Finnish ice hockey player (born 1988)

Atte Engren (born 19 February 1988) is a retired Finnish professional ice hockey goaltender. He currently works as the goaltending coach for Lukko U18, a team competing in Finland's top under-18 junior league, the U18 SM-sarja.

==Playing career==
Early in his career, Engren played for his hometown team, Lukko, before making the move to TPS Turku in 2008. A hybrid butterfly goaltender, he was chosen by the Nashville Predators in the seventh round, 204th overall, of the 2007 NHL entry draft. After helping TPS capture the Finnish championship in 2010, Engren signed a two-year entry-level deal with the Predators on May 28, 2010. While in North America, he didn't see NHL action but did suit up for the Milwaukee Admirals in the AHL, appearing in 27 games over the 2010–11 and 2011–12 seasons. He returned to Finland for the 2012–13 campaign with TPS and later expanded his career to the Kontinental Hockey League (KHL), signing with HC Lev Praha on May 8, 2013.

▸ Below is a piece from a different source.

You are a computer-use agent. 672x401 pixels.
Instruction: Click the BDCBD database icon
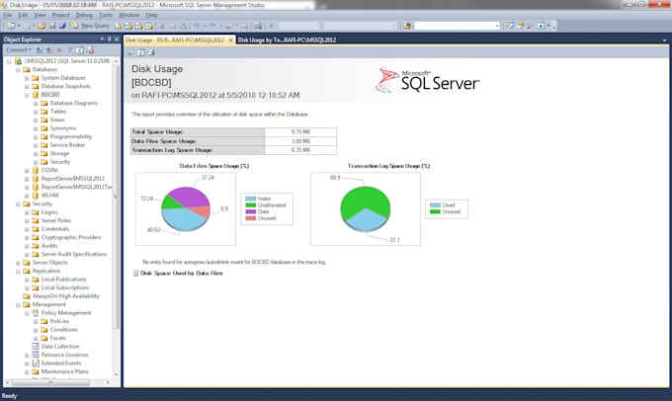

On July 2, 2014, after Lev Praha declared bankruptcy and ceased operations, Engren became an unrestricted free agent. Shortly afterward, he signed a contract with Atlant Moscow Oblast, remaining in the Kontinental Hockey League (KHL) for the 2014–15 season. The following year, for the 2015–16 season, Engren stayed in the KHL but moved to HC Spartak Moscow. After two consecutive seasons in Russia, Engren opted to continue his career in Sweden, joining Leksands IF of the Swedish Hockey League (SHL) in June 2016.

==International play==
Engren was selected to represent the Finnish national ice hockey team at the 2015 IIHF World Championship.